While 2000 saw a rash of takeovers, mergers, and market exits the only significant development of the past 12 months has been Credit Suisse First Boston's decision to sell its private client operation to its own staff.

Under that deal CSFB retains its institutional desk, its corporate finance function and its team of analysts and will provide research to First New Zealand Securities, the private client business.

The relationship is similar to those of UBS Warburg and ASB Securities, and of ABN Amro and ABN Amro Craigs.

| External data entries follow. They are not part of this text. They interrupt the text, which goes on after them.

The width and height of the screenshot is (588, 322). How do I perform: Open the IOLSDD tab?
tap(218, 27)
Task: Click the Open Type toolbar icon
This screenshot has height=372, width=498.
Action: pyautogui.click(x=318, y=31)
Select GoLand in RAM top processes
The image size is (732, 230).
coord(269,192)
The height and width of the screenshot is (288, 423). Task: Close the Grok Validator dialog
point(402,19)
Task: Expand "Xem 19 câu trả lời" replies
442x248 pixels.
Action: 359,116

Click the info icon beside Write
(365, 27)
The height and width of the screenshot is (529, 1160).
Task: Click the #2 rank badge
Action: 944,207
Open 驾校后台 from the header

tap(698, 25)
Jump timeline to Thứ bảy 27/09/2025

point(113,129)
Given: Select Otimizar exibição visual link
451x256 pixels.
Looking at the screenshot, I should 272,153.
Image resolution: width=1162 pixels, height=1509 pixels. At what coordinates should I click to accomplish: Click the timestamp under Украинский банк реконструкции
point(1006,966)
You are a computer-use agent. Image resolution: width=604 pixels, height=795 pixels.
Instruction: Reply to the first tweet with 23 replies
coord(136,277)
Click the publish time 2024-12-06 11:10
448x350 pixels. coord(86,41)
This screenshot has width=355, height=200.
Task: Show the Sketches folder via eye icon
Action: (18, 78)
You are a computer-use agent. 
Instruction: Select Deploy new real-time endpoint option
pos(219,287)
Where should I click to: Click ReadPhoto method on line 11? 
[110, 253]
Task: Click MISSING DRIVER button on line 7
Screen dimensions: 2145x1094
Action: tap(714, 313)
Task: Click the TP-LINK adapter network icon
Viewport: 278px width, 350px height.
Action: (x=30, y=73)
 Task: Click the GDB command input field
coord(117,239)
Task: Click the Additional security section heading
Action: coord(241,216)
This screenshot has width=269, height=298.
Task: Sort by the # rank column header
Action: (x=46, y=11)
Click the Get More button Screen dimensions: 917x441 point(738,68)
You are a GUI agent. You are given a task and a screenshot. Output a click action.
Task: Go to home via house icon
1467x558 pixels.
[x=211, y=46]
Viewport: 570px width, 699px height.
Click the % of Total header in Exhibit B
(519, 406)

In all three cases the international partner retains the big dealmaking facilities - corporate advisory and finance, and servicing institutional clients - and has a relationship with a retailer for distribution clout.

CSFB's move follows those in previous years of Deutsche Securities, Merrill Lynch, and JP Morgan, all of which left New Zealand private client broking.

It leaves the industry split into three models - private client only, the investment bankers, and those, like ABN Amro, Macquarie Bank, and JB Were, who do both.

The different models are geographical, too - local, international, and regional - and reflect the way sharebroking and investment banking players have reorganised themselves, in terms of reach and what sort of business they chase, to do only what they feel they can do best.

Some local private clients have had a bewildering time of it.

At that end of the market the relationship between clients and their advisers is crucial and some have followed advisers from Ord Minnett to JP Morgan to Macquarie Equities, or from Merrill Lynch to ABN Amro Craigs and other houses.

Brokers expect the industry to settle down now, although speculation abounds that somebody, perhaps Challenger International, will make an offer to buy Forsyth Barr.

Things have also settled down on the "buy side" after years of rationalisation and merger activity among banks, insurance companies and fund managers.

ANZ Bank and Dutch giant ING announced recently they had signed a memorandum of understanding to investigate merging their Australian asset management arms but it is still unclear whether there will be any implications on this side of the Tasman.

In New Zealand ING owns Armstrong Jones, which manages money for WestpacTrust.

ANZ's assets are managed by Challenger unit Coronet.

It is also unclear what effect CSFB's withdrawal from private client broking will have on the turnover rankings.

The Stock Exchange releases these figures to brokers without any names to identify who did deals other than their own.

An informal system of information swapping and informed speculation establishes the pecking order.

The current "order" places JB Were first followed by CSFB, ABN Amro/Craigs and Salomon Smith Barney.

With the exchange headed for a new era under demutualisation most of the old hands prevalent at the top of broking houses only two or three years ago have left the industry.

Their replacements are in optimistic mood as they anticipate a rejuvenated capital market under the new NZSE board.